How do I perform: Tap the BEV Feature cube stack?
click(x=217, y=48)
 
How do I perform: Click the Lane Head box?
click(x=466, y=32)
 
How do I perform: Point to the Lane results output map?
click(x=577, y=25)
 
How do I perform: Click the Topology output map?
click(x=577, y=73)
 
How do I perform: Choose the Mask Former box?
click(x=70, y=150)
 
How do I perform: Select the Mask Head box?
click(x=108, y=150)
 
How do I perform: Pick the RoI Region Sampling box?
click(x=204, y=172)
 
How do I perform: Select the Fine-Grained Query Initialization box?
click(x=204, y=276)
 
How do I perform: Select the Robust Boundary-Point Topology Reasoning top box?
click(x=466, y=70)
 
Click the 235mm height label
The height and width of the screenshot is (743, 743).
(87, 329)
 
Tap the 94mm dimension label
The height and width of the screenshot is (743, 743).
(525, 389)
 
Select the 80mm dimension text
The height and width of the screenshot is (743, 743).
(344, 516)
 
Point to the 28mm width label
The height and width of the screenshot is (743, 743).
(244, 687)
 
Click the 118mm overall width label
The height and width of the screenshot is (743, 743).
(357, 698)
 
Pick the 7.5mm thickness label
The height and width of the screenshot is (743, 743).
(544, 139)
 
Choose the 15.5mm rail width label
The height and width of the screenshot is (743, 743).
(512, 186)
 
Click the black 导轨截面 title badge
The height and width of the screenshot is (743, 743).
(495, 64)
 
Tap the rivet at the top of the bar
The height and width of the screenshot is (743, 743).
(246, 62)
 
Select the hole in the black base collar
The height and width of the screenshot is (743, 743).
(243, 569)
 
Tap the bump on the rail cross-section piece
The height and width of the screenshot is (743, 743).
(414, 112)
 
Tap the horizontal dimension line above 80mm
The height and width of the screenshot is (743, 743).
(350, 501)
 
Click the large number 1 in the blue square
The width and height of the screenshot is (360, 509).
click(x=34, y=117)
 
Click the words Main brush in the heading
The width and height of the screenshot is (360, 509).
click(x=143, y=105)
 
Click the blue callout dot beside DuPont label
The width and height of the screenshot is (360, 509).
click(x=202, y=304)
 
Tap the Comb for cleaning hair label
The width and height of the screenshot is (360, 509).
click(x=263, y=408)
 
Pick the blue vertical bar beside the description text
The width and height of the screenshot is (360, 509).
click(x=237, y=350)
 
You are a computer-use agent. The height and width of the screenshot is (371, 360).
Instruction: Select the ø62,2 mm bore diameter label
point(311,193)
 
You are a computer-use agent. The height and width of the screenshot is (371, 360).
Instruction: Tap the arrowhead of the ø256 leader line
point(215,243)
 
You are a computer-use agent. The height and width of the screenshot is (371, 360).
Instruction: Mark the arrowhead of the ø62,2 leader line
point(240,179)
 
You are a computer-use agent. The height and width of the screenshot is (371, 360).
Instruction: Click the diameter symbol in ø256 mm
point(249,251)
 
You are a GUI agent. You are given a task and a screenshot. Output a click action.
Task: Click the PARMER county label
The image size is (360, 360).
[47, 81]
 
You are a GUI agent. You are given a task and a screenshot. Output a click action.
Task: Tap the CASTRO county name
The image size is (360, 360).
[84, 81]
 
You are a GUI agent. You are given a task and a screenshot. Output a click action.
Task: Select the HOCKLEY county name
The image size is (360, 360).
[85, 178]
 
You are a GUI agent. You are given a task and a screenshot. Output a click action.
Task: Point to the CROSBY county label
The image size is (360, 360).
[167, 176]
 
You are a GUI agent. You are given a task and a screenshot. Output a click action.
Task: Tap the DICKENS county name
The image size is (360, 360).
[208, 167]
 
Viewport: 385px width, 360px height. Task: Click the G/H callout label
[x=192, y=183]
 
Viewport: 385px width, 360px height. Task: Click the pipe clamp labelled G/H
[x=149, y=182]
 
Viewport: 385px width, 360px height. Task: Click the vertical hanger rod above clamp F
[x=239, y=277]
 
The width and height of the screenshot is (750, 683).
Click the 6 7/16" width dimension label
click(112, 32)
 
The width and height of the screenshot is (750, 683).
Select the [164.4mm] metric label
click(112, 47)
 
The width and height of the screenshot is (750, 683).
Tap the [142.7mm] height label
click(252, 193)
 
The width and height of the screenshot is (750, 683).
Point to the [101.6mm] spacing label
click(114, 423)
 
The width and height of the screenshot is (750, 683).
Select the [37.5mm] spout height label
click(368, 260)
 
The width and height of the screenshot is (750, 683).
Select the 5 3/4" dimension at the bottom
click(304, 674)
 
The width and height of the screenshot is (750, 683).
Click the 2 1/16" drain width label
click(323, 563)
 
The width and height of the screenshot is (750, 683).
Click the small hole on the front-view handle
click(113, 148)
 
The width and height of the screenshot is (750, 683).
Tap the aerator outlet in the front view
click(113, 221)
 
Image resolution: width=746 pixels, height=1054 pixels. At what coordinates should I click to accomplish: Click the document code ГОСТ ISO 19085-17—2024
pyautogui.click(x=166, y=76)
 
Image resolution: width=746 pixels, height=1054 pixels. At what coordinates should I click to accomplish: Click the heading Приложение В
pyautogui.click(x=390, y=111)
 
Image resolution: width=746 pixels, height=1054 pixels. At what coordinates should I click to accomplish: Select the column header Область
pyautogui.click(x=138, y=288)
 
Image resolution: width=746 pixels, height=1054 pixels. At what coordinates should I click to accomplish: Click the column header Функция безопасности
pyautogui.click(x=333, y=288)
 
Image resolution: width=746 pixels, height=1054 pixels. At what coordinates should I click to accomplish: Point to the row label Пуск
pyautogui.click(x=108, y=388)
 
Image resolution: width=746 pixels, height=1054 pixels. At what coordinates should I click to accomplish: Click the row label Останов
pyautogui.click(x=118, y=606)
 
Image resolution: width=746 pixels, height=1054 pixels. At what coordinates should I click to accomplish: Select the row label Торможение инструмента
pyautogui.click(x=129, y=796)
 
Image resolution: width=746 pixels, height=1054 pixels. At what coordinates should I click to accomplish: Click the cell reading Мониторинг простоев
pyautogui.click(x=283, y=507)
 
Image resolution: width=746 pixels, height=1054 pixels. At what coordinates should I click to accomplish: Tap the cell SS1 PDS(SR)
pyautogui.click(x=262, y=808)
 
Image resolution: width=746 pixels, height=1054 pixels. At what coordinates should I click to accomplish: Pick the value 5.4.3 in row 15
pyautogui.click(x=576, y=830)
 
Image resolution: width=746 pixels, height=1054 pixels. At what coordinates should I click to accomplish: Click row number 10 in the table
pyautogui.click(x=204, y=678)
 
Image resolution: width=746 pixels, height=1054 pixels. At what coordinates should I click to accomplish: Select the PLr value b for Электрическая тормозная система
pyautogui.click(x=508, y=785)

—————

# TASK PROMPT
Write out again everything from the line containing "Viewport: 385px width, 360px height. Task: Click the vertical" down to the line containing "click(112, 47)", both included. Keep the requests unchanged, but multiply each click coordinate in the answers by 1.7 and round it to a whole number, with halves rounded up.

# FINISHED EXERCISE
Viewport: 385px width, 360px height. Task: Click the vertical hanger rod above clamp F
[x=406, y=471]
 
The width and height of the screenshot is (750, 683).
Click the 6 7/16" width dimension label
click(190, 54)
 
The width and height of the screenshot is (750, 683).
Select the [164.4mm] metric label
click(190, 80)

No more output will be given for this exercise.